The illustration of space Absolute, space as limited by a jar and space as reflected in the jar is given to convey the idea that in reality Brahman is one but appears or expresses to be threefold owing to Maya.
The reflection of the intelligence is an erroneous belief or notion. It is due to Anadi Avidya or beginningless ignorance. Brahman is without limitations. Limitation is a super-imposition (Adhyasa or Kalpana) on Him.

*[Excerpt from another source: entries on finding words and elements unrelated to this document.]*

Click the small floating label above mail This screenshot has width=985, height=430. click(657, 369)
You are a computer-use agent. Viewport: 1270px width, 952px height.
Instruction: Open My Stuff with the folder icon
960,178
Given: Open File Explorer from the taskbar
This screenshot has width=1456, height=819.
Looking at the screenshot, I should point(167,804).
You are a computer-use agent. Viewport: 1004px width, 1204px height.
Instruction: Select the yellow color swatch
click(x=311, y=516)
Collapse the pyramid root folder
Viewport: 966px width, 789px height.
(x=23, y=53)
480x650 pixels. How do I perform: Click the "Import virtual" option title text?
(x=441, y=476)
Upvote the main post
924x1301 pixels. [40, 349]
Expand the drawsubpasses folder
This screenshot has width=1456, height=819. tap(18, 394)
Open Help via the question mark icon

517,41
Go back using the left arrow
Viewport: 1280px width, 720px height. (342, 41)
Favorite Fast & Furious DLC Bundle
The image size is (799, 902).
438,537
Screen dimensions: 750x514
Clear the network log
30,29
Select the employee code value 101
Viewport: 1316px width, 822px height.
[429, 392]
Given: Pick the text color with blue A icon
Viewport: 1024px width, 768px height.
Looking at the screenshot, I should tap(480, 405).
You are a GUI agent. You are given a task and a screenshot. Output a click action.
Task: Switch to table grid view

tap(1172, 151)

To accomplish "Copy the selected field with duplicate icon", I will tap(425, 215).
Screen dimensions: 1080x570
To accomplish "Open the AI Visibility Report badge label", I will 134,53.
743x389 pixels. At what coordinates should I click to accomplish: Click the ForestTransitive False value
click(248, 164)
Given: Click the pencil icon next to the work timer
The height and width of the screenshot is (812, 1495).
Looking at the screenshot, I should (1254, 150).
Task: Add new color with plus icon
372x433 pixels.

The unity of the Supreme Self with the reflected self or Jiva is established through the saying or the great sentence of the Upanishads, Thou art That (Tat Tvam Asi). When this Knowledge of the identity of the two selves arises through the great saying, Thou art That, then Avidya or ignorance with all its offshoots and the world problems are destroyed. Thus there is no doubt at all.
Self-realisation or direct intuitive perception of the Supreme Self is necessary for attaining perfection or freedom. Mere study of scriptures even through hundreds of births will not confer the final emancipation.
Maya is also called Prakriti, Prarabdha, Avyaktam. It is said to be neither existence nor non-existence. It is neither Sat nor Asat. It is indescribable (Anirvachaniya). It is Sat-Asat-Vilakshana, Anadi Bhavarupa Anirvachaniya.
For a sage or Jivanmukta, there is neither joy nor sorrow, neither birth nor death. He has crossed the ocean of Samsara or worldly course of life and reached the other shore of fearlessness and immortality. He has become Brahman himself. Brahmavit Brahmaiva Bhavati. The Knower of Brahman becomes Brahman. This is the emphatic declaration of the Srutis or Upanishads. The aim of Jnana Yoga is the destruction of the notion of duality and the establishment of the unity of the individual self with the Supreme Self.
This is a compendium of all the Vedanta. This is a great purifier and destroyer of all sins. This is a great secret. He who attains Self-realisation is worshipped by all gods. He attains the status which even Yogis cannot attain.